In case 1, a 21-year-old man presented with a relatively slight dislocation of the right zygoma. In accordance with the reported transcutaneous reduction procedure,6 a bone hole was made with a drill through a stab incision at the point of intersection between a vertical line from the lateral canthus and an oblique line extending from the tragus to the medial canthus. A hook screw was screwed into the fractured segment. After the hook screw was inserted, the fractured segment was mobilized by pulling or rotating the force that was directly transmitted through it (Fig. 2, above). Repositioning was checked by intraoperative reverse Waters and zygomatic arch radiography.
Because of good immobilization of the reduced segment, additional fixation was not needed. At 3 months after the operation, there was no recurrent dislocation (Fig. 2, below).
We performed this procedure in five patients. General anesthesia was used in four patients and a maxillary nerve block was used in one patient. In the oldest patient (a 72-year-old man), the hook screw slipped out from the zygoma because of its friability and we switched to the conventional open reduction method. The other four patients had no complications or postoperative dislocations. The same procedure was used for frontal bone fractures.
In case 2, a 56-year-old man presented with a noncomminuted fracture of the anterior wall of the left frontal bone. Through an upper eyebrow incision, the dislocated segment of the frontal bone was partially exposed. During the operation, the supratrochlear and supraorbital nerves were carefully preserved.

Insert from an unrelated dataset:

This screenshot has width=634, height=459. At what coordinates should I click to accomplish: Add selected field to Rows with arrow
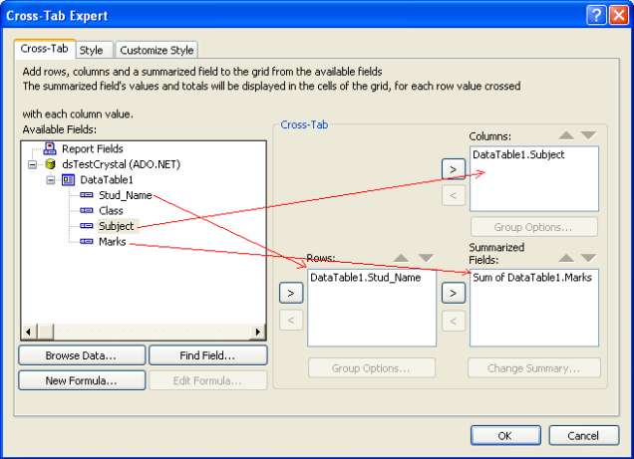click(290, 293)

The dislocated segment was reduced and retained by pulling and rotating the inserted hook screw, and after fixation with titanium microplates, the hook screw was removed (Fig. 3, above). The postoperative course was uneventful, and good repositioning was achieved without any postoperative dysesthesia (Fig. 3, below). We performed this procedure in four cases of frontal bone fractures. All operations were performed with the patient under general anesthesia. In all cases, reduction and fixation could be performed via a small dissection area. There were two cases of slight and temporary postoperative dysesthesia of the ipsilateral forehead or parietal region.

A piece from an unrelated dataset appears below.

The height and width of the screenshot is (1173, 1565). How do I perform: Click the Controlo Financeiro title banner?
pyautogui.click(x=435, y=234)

In reductions of the zygoma, the indications for this method were limited to cases of slight dislocation without comminuted fractures, and in frontal bone reduction, a screw hook was used as an auxiliary device in the conventional open reduction. In the repair of various types of facial bone fractures, the hook screw can be easily used as both a reduction handle and a temporary bone-retaining device for microplate fixation, because it is more compact than previously reported devices, such as the corkscrew,2 heavy hook,4 and external fixator system.6 Since the hook screw is affixed directly to the bone, minimal force and dissection of the area are needed to mobilize, rotate, twitch, and control the fractured segment. With this simple and inexpensive method, the minute dissection area can reduce the incidence of postoperative dysesthesia and edema, and make bony union better by preserving the periosteal continuity.